■ Excerpt to read ■

++++++++++++++++++++

Getting there wasn’t necessarily easy because over the past two years retailers have become used to being offered very soft deals by developers that were desperate to fill their empty units in newly completed shopping centres. But although the demolition and the groundwork had begun, as Trinity was not yet coming out of the ground it was easier for Land Securities to put the scheme on hold than for those developers whose schemes were nearing completion in 2009.

Land Securities’ attempts to get Leeds off the ground have been helped by the fact that unlike many of the cities and towns where schemes have been placed on hold, Leeds is in the very top tier of retail destinations in the UK.

Grimes says: “Leeds city centre is one of the best UK opportunities and many of our retail customers have been very keen to access and expand in this market. The Leeds shoppers are very fashion conscious and hungry for new trends. Most of our retail customers tell us Leeds is a priority for their business growth.”

Within the city the Trinity site is at the heart of the prime retail pitch, sitting between the top streets of Briggate, Commercial Street and Albion Street.

++++++++++++++++++++

■ Data ■
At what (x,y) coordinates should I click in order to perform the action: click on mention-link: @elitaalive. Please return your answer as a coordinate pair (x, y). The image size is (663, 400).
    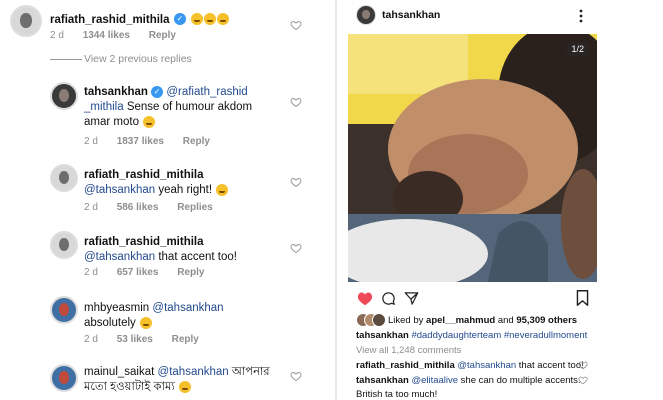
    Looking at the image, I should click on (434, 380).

++++++++++++++++++++

■ Problem set ■
- a) Summarize the excerpt about the Trinity scheme in Leeds in two sentences.
- b) From the excerpt about the Trinity scheme in Leeds, reproduce word for word the portion starting at "Land Securities’ attempts" and ending at "and Albion Street.".

■ Task-by-task outputs ■
- a) Getting retailers on board was not easy after two years of very soft deals from developers, but because Trinity was not yet coming out of the ground, Land Securities could put the scheme on hold more easily than developers whose schemes were nearing completion in 2009. Land Securities has been helped by Leeds being in the very top tier of UK retail destinations, which Grimes calls one of the best UK opportunities, and the Trinity site sits at the heart of the city's prime retail pitch.

- b)
Land Securities’ attempts to get Leeds off the ground have been helped by the fact that unlike many of the cities and towns where schemes have been placed on hold, Leeds is in the very top tier of retail destinations in the UK.

Grimes says: “Leeds city centre is one of the best UK opportunities and many of our retail customers have been very keen to access and expand in this market. The Leeds shoppers are very fashion conscious and hungry for new trends. Most of our retail customers tell us Leeds is a priority for their business growth.”

Within the city the Trinity site is at the heart of the prime retail pitch, sitting between the top streets of Briggate, Commercial Street and Albion Street.